Blockade of the IL-6 trans-signalling/STAT3 axis suppresses cachexia in Kras-induced lung adenocarcinoma

Lung cancer is the leading cause of cancer death worldwide, and is frequently associated with the devastating paraneoplastic syndrome of cachexia. The potent immunomodulatory cytokine interleukin (IL)-6 has been linked with the development of lung cancer as well as cachexia; however, the mechanisms by which IL-6 promotes muscle wasting in lung cancer cachexia are ill-defined. In this study, we report that the gp130(F/F) knock-in mouse model displaying hyperactivation of the latent transcription factor STAT3 via the common IL-6 cytokine family signalling receptor, gp130, develops cachexia during Kras-driven lung carcinogenesis. Specifically, exacerbated weight loss, early mortality and reduced muscle and adipose tissue mass were features of the gp130(F/F): Kras(G12D) model, but not parental Kras(G12D) mice in which STAT3 was not hyperactivated. Gene expression profiling of muscle tissue in cachectic gp130(F/F): Kras(G12D) mice revealed the upregulation of IL-6 and STAT3-target genes compared with Kras(G12D) muscle tissue. These cachectic features of gp130(F/F): Kras(G12D) mice were abrogated upon the genetic normalization of STAT3 activation or ablation of IL-6 in gp130(F/F): Kras(G12D): Stat3(-/+) or gp130(F/F): Kras(G12D): Il6(-/-)mice, respectively. Furthermore, protein levels of the soluble IL-6 receptor (sIL-6R), which is the central facilitator of IL-6 trans-signalling, were elevated in cachectic muscle from gp130(F/F): Kras(G12D) mice, and the specific blockade of IL-6 trans-signalling, but not classical signalling, with an anti-IL-6R antibody ameliorated cachexia-related characteristics in gp130(F/F): Kras(G12D) mice.
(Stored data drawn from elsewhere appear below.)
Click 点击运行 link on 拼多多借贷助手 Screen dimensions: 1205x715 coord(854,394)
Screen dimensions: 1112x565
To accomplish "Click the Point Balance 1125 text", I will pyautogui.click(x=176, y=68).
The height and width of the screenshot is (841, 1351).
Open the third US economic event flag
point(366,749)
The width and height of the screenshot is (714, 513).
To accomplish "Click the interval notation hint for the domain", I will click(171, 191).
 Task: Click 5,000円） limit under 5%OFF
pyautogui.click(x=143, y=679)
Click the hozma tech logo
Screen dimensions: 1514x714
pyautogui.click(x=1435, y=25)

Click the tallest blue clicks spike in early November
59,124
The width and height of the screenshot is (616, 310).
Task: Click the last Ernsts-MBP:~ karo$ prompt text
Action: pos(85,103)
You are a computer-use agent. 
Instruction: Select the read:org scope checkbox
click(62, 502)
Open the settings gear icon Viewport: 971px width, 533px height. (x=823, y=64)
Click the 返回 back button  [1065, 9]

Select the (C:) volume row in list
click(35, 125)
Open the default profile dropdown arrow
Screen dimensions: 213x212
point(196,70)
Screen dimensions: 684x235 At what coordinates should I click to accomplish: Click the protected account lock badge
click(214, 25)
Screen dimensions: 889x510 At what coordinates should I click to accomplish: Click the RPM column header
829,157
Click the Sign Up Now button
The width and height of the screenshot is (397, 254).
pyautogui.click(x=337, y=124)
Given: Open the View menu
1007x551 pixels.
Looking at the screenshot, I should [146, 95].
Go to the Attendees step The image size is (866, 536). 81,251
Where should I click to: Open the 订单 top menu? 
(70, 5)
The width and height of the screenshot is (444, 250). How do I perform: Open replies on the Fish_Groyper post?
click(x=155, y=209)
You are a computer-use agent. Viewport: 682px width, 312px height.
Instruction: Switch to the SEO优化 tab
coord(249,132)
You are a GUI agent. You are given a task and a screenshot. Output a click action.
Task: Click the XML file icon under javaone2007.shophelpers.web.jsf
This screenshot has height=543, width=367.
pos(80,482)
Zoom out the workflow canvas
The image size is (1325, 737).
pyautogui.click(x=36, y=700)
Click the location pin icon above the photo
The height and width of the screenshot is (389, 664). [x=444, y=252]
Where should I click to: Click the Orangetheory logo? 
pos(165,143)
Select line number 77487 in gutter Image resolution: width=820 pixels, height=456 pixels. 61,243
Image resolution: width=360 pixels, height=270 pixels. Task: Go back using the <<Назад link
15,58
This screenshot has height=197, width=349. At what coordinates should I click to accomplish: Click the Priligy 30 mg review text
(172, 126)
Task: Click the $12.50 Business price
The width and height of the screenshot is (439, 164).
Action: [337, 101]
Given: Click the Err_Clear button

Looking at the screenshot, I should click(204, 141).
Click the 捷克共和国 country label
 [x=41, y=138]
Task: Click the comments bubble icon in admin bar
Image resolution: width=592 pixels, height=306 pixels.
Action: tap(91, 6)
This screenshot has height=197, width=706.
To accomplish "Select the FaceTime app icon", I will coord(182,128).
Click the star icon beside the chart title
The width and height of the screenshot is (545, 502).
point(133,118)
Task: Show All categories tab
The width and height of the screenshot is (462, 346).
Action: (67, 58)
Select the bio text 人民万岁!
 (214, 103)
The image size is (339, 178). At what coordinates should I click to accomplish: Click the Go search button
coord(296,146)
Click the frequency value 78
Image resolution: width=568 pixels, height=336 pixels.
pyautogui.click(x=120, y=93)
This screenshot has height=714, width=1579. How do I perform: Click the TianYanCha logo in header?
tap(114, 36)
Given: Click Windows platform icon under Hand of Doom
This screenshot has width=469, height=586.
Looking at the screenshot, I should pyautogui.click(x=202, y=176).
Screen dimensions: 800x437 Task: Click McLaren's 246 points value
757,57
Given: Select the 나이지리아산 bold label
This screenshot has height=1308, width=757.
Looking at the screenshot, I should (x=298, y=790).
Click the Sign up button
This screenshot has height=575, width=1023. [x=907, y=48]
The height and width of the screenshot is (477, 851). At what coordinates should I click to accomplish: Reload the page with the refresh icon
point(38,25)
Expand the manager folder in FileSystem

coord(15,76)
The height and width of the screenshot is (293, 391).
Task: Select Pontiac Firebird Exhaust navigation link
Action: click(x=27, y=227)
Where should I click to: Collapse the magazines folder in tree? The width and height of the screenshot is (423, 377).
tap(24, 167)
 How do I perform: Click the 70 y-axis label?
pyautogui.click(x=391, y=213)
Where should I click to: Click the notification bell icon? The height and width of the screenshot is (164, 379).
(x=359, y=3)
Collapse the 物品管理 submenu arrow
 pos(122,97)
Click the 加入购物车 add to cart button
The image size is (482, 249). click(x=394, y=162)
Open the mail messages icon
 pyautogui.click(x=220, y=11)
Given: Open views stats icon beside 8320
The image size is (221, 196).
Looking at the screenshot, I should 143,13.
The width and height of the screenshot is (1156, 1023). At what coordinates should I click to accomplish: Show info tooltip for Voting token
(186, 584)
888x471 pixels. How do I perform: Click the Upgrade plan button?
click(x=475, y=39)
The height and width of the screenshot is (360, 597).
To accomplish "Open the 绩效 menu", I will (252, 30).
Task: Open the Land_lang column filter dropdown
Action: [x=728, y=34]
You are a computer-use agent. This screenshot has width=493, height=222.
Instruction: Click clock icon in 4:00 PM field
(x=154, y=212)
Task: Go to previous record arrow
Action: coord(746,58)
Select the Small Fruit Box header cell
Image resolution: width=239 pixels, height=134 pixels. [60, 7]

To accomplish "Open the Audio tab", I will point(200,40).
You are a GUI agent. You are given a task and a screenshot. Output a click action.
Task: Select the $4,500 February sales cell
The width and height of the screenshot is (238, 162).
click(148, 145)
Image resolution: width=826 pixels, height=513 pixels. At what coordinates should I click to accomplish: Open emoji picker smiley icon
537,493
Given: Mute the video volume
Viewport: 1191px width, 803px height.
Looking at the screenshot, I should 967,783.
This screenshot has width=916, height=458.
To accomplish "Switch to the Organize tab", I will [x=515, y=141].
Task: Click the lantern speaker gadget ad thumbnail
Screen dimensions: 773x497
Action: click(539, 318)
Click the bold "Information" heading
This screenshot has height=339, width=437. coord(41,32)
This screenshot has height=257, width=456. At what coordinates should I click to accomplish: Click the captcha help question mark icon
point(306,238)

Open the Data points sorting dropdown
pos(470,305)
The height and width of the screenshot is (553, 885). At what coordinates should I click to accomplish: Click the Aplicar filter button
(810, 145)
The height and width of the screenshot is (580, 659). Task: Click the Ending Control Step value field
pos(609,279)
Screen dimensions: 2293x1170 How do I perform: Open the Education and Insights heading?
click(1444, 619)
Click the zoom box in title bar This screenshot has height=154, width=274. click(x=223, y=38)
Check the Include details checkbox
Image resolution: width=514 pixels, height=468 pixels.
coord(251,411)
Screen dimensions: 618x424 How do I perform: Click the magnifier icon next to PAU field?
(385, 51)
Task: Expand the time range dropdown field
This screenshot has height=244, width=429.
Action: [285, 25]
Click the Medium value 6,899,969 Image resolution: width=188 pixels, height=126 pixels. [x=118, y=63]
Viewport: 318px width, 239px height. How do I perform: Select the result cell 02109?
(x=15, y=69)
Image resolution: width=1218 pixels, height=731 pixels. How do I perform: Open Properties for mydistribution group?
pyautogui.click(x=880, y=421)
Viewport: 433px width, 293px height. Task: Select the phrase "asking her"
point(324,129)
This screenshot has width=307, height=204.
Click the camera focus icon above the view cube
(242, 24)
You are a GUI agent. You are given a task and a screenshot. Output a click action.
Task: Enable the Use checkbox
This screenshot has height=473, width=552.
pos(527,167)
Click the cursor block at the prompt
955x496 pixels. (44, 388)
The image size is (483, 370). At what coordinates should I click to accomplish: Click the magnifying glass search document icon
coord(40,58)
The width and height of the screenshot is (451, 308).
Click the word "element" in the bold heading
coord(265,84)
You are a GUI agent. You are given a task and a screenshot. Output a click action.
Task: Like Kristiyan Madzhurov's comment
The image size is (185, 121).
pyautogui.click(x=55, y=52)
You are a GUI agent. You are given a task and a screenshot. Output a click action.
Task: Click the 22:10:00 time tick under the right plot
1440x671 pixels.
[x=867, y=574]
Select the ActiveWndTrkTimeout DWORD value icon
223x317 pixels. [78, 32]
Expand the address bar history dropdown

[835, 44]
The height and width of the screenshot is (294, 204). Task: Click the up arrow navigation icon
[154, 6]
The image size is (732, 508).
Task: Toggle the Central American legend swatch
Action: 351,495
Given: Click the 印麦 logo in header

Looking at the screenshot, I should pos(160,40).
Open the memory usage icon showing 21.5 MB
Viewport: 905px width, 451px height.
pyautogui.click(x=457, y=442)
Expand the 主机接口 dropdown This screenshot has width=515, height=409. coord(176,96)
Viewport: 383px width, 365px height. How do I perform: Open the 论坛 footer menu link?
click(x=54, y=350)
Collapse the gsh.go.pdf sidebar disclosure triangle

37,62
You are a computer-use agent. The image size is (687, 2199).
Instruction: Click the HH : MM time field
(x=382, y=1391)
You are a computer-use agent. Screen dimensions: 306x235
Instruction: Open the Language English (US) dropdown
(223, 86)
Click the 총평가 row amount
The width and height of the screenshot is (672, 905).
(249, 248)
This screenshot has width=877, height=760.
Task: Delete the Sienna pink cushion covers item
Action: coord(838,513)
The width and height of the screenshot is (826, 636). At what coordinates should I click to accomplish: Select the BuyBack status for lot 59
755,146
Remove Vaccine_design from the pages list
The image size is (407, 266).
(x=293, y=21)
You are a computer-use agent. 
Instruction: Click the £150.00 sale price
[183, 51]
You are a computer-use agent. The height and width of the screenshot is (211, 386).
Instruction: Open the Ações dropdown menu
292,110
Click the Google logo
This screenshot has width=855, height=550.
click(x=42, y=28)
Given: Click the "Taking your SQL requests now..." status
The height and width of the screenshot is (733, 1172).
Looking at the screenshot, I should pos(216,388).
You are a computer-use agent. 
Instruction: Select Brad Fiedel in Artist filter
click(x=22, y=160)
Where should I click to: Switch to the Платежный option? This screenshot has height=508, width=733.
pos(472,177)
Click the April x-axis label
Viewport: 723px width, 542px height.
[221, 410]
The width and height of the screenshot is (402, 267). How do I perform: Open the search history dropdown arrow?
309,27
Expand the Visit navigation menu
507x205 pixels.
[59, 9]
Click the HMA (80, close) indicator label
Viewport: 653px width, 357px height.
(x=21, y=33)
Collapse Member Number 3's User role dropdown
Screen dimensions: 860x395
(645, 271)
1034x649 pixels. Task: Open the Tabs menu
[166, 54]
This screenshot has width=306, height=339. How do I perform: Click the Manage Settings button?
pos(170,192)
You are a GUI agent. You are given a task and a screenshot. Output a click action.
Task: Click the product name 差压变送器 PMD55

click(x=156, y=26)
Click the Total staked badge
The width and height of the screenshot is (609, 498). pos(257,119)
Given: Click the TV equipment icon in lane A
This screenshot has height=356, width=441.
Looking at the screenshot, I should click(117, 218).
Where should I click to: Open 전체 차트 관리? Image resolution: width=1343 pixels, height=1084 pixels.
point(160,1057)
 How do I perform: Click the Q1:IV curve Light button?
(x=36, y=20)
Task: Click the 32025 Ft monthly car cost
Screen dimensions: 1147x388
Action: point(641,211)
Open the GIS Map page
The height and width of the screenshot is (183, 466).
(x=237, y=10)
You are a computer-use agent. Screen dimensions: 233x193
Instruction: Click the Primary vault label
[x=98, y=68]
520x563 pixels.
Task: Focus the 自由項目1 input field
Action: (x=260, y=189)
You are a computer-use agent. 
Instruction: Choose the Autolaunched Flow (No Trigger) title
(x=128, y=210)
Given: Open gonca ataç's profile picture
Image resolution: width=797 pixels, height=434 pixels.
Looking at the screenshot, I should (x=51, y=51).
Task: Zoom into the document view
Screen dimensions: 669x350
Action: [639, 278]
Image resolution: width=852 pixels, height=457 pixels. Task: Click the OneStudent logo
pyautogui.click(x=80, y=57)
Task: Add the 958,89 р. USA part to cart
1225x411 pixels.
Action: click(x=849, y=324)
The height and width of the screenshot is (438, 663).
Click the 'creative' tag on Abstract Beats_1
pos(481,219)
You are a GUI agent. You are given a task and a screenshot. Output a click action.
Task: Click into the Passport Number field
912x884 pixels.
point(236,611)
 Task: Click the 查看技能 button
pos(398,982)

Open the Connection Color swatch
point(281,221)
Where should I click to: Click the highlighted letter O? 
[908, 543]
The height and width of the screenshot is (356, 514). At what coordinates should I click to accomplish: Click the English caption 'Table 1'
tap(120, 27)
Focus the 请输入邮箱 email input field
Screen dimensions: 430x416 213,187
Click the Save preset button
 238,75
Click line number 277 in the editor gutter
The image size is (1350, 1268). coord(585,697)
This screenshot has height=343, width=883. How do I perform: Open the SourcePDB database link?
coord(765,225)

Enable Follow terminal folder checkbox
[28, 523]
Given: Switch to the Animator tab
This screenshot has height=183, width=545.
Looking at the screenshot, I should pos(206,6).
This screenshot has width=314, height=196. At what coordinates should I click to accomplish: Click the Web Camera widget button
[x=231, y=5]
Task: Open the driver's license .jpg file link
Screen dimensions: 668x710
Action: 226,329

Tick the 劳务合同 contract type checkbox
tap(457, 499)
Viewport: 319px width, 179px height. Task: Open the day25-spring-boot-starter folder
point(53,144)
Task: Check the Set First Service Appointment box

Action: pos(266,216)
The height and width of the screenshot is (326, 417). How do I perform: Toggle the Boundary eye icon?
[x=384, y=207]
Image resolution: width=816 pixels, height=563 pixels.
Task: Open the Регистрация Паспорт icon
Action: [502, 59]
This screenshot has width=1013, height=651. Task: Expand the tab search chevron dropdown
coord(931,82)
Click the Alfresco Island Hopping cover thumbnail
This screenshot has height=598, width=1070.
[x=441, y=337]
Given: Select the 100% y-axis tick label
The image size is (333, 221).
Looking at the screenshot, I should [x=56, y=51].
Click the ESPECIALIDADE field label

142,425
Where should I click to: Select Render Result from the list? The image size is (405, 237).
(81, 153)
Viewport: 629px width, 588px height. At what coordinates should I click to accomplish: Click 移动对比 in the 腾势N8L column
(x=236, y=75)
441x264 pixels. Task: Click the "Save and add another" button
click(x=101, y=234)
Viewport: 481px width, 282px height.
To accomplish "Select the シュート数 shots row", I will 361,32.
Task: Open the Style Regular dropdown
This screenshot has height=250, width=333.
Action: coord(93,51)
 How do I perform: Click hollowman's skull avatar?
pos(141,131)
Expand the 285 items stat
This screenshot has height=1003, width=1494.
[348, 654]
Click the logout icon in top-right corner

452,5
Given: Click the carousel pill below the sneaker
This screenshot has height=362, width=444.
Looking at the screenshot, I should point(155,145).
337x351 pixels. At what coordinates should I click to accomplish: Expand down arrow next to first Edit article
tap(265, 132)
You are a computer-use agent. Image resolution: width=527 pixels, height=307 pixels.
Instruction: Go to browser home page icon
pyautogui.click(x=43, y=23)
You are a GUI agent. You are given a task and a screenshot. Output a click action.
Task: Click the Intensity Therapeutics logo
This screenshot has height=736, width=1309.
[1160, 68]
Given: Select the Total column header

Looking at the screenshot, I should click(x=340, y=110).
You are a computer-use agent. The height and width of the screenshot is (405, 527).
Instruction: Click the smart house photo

Collectively, these preclinical findings identify transsignalling via STAT3 as the signalling modality by which IL-6 promotes muscle wasting in lung cancer cachexia, and therefore support the clinical evaluation of the IL-6 trans-signalling/STAT3 axis as a therapeutic target in advanced lung cancer patients presenting with cachexia.